- **Exercise**: Rewrite the lines from the line with "Task: Uncheck Escape '#' as %23 in SIP URI" to the line with "This screenshot has width=774, height=511.", both included, as a numbered list without blank lines.

- **Material**:
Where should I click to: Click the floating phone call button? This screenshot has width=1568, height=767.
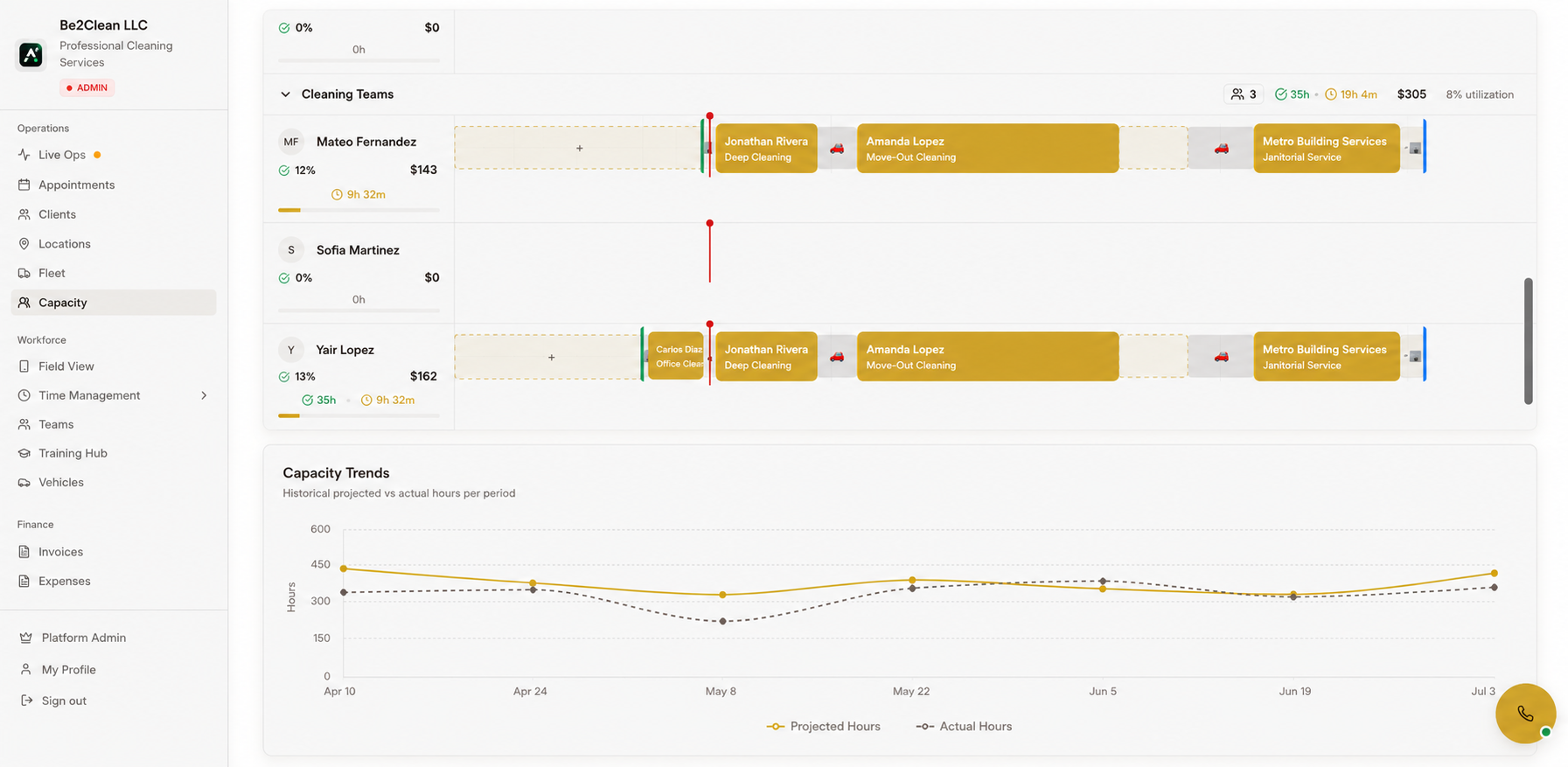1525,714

---

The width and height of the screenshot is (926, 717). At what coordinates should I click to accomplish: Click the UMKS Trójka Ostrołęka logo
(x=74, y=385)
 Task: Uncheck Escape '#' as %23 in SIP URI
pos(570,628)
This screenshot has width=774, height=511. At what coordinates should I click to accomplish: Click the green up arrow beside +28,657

- **Expected answer**:
1.  Task: Uncheck Escape '#' as %23 in SIP URI
2. pos(570,628)
3. This screenshot has width=774, height=511. At what coordinates should I click to accomplish: Click the green up arrow beside +28,657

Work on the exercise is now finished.